The full monograph on styrene has yet to come out, but the summary published in April already raised some eyebrows. IARC claims to have found links between styrene exposure and cancerous growths in humans, yet in the same breath admits that the few cases they found might be chalked up to bias or coincidence. Indeed, the agency is remarkably unabashed in claiming that styrene’s re-classification is based on “limited evidence” that the substance causes cancer in humans.
The IARC needs to take a hard look at their “limited evidence” before trotting out a Group 2A classification. Despite the grave concerns about its scientific integrity, some states, especially California, still rely on IARC’s assessments to shape their policies. Styrene’s 2A label will undoubtedly induce liberal lawmakers to slap restrictions on producing the chemical in the United States, boosting China’s rapidly growing styrene industry.

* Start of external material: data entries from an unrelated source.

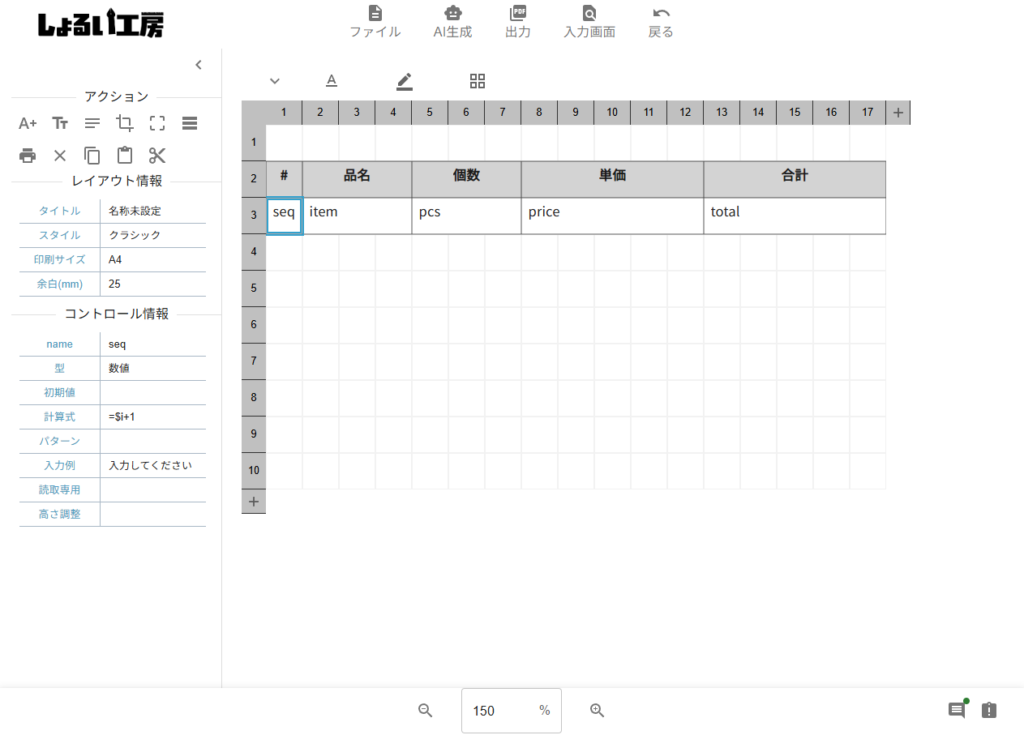Click the 戻る undo button

pos(661,22)
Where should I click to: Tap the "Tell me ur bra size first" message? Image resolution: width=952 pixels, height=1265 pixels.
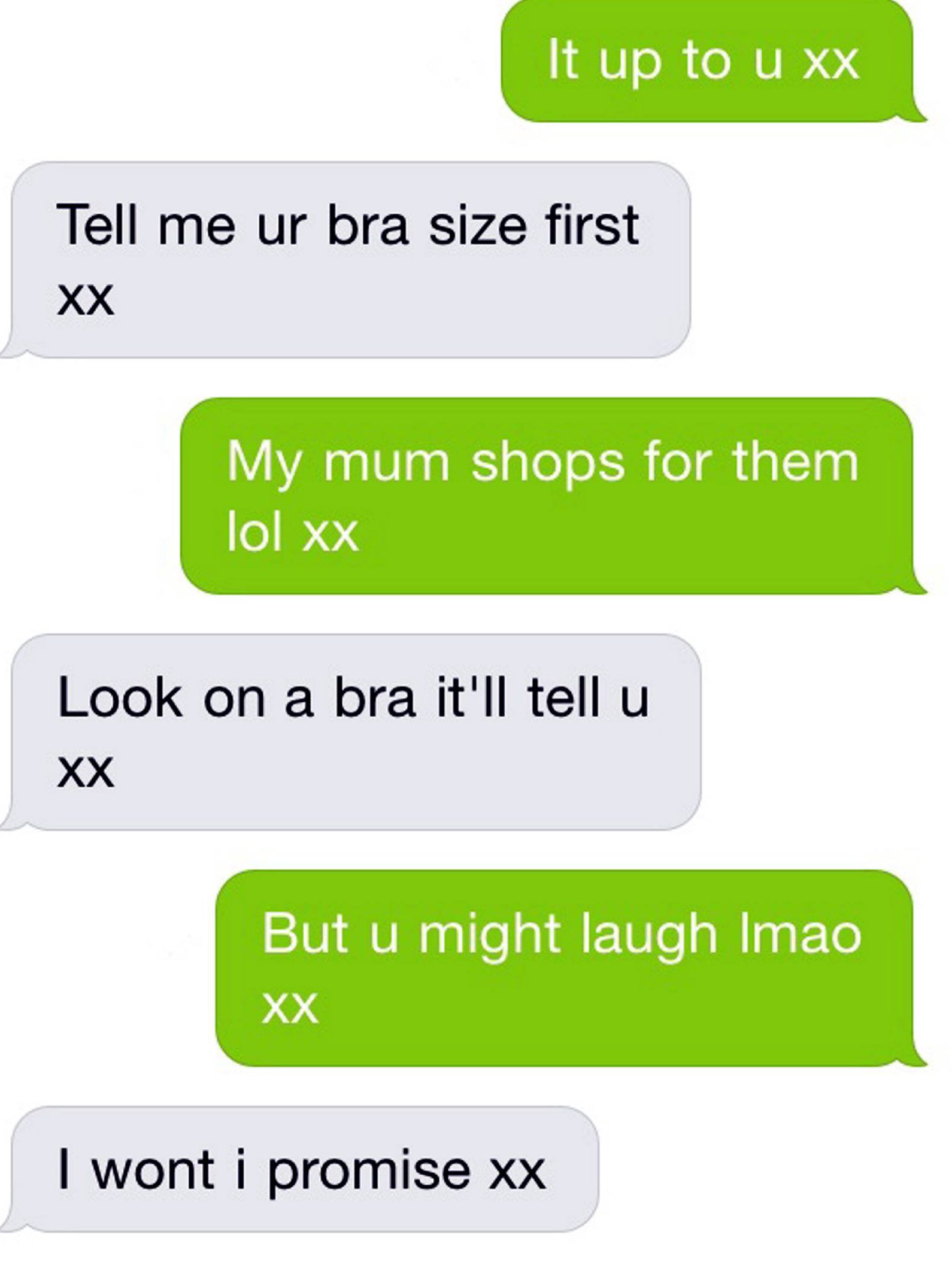tap(351, 259)
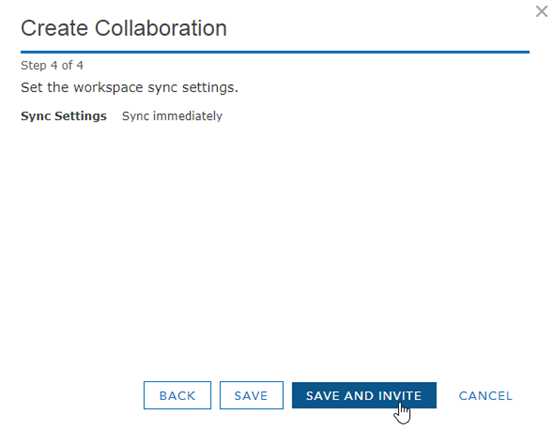
Task: Click the BACK button
Action: click(177, 395)
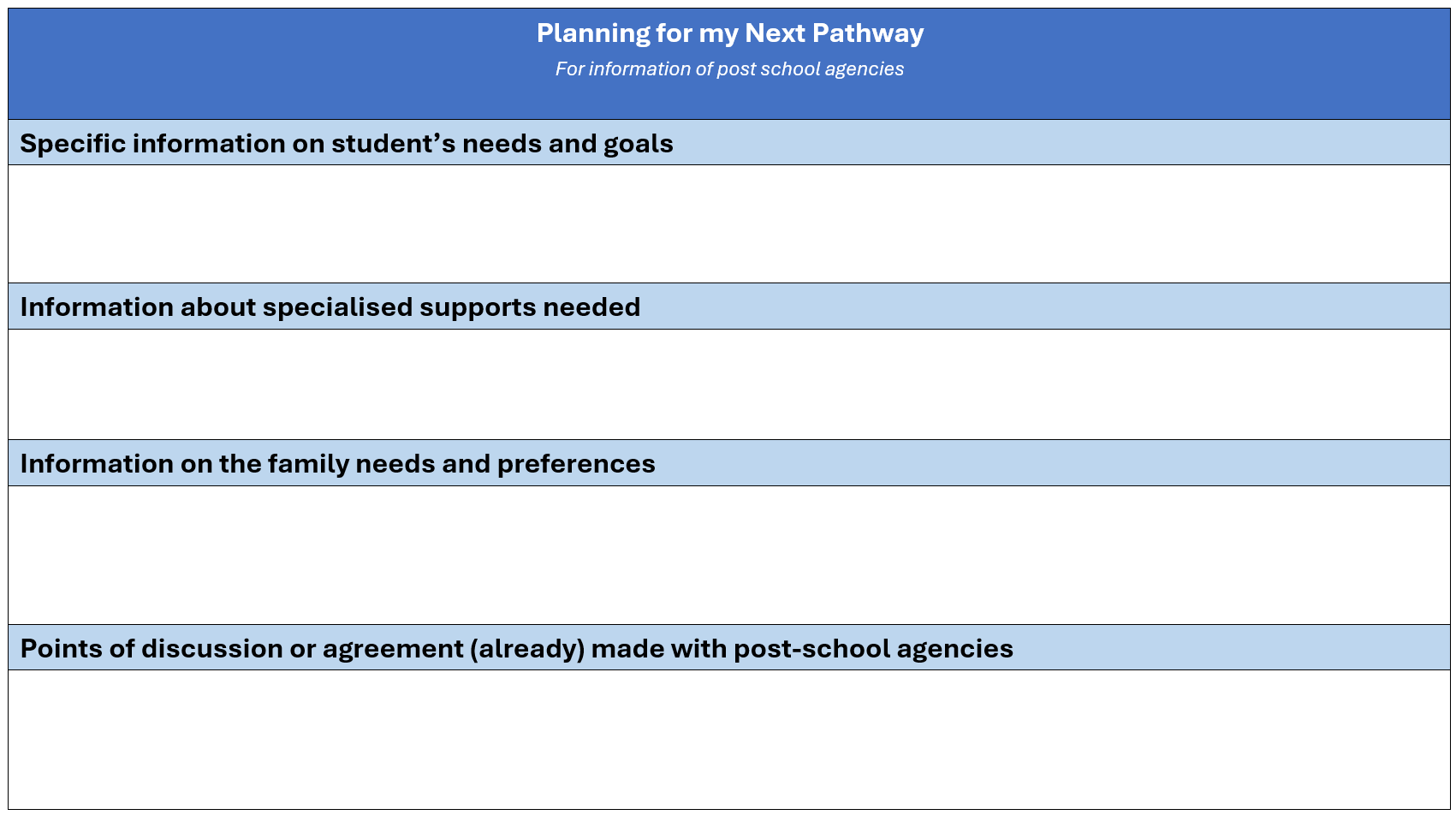Click the blank field under points of discussion
The height and width of the screenshot is (815, 1456).
(729, 739)
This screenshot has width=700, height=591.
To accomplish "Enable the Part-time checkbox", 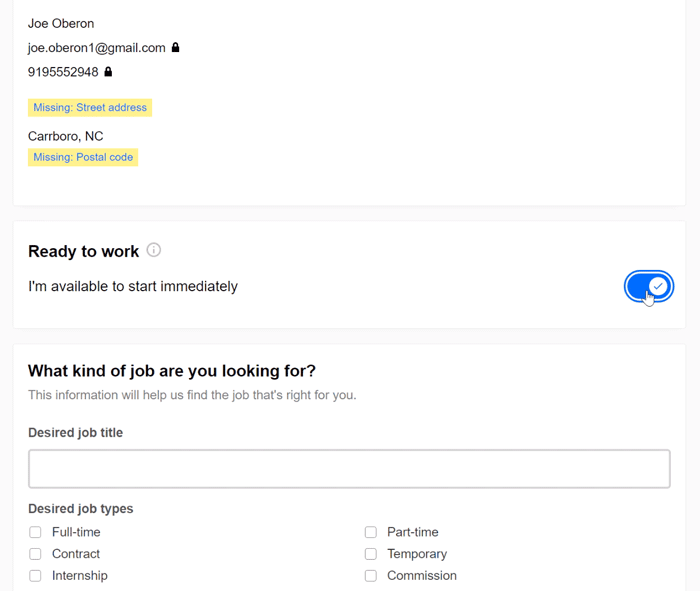I will 370,532.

This hasty and unscientific determination, however, falls in line with what Representative Frank Lucas (R-Oklahoma) characterized as IARC’s pattern of “shoddy work.” If the styrene monograph turns out to be as riddled with holes as the preliminary summary, it will be just the latest in a long list of questionable and fearmongering scientific papers IARC has produced.
The IARC initially drew Congressional attention due to a decision to label glyphosate, the world’s most popular herbicide, Group 2A. Three years later, IARC remains the only major research body claiming that glyphosate is a carcinogen. Last December, the EPA found the chemical unlikely to cause cancer, while a host of other studies from national and international authorities show no reason to be worried about current glyphosate usage. IARC seems unwilling or unable to defend its findings. Congress has sent letters asking it to provide information and witnesses, to which it has received only inadequate and incomplete responses.
Scientific sloppiness on the American taxpayer’s dime would be bad enough, but it came out that the agency had engaged in what was referred to as “blatant manipulations” of its glyphosate report, ignoring and editing out data that contradicted its eventual conclusion. A number of researchers’ conclusions were removed from one draft to the next; in another, fresh statistical analysis was mysteriously inserted which contradicted the study’s original findings.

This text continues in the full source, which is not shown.